L'Accordo Stato-Regioni Rep. 78/CSR del 17 aprile 2025 ha riordinato in un unico testo normativo le disposizioni sulla formazione obbligatoria in materia di salute e sicurezza sul lavoro, sostituendo gli Accordi del 21 dicembre 2011 (formazione lavoratori e dirigenti) e del 7 luglio 2016 (formazione RLS), e aggiornando le previsioni introdotte dal D.L. 146/2021 per la formazione aggiuntiva del preposto.
Per i lavoratori, la formazione si articola in un modulo generale (4 ore) e un modulo specifico di rischio (4, 8 o 12 ore secondo la macro-classe di rischio: basso, medio, alto).

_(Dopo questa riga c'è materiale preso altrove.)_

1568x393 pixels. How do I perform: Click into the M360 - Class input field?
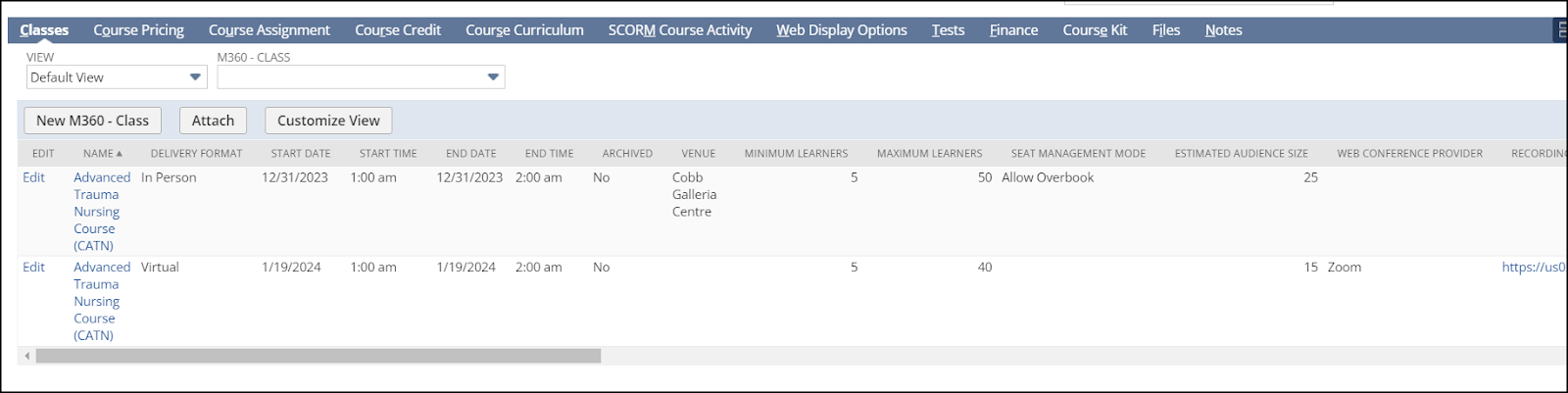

Il nuovo accordo ha introdotto la possibilità di erogare il modulo generale in modalità e-learning asincrono con verifica finale, mentre il modulo specifico richiede almeno il 30% delle ore in modalità pratica o laboratoriale.
Per i preposti, la formazione iniziale resta di 8 ore con aggiornamento biennale di 6 ore (obbligo introdotto dal D.L. 146/2021). Il nuovo accordo ha definito con maggiore precisione i contenuti minimi dell'aggiornamento biennale, che deve includere almeno un modulo pratico su tecniche di supervisione e riconoscimento dei rischi specifici del settore.
Per i dirigenti, il percorso formativo di 16 ore rimane invariato nella durata ma viene aggiornato nei contenuti con l'inclusione di moduli su: gestione della sicurezza nella supply chain, sicurezza nel lavoro agile e ibrido, responsabilità amministrativa dell'ente ai sensi del D.Lgs. 231/2001. I datori di lavoro che svolgono direttamente le funzioni di RSPP (ammissibili secondo le classi di rischio) devono seguire percorsi di formazione specifici per settore con verifica finale obbligatoria.
I crediti formativi acquisiti con i percorsi previgenti restano validi fino alla prima scadenza utile di aggiornamento, evitando quindi la necessità di ripetere la formazione già svolta. Le imprese devono tuttavia verificare che i soggetti formatori da cui intendono acquistare i corsi siano in possesso dei requisiti previsti dal nuovo accordo.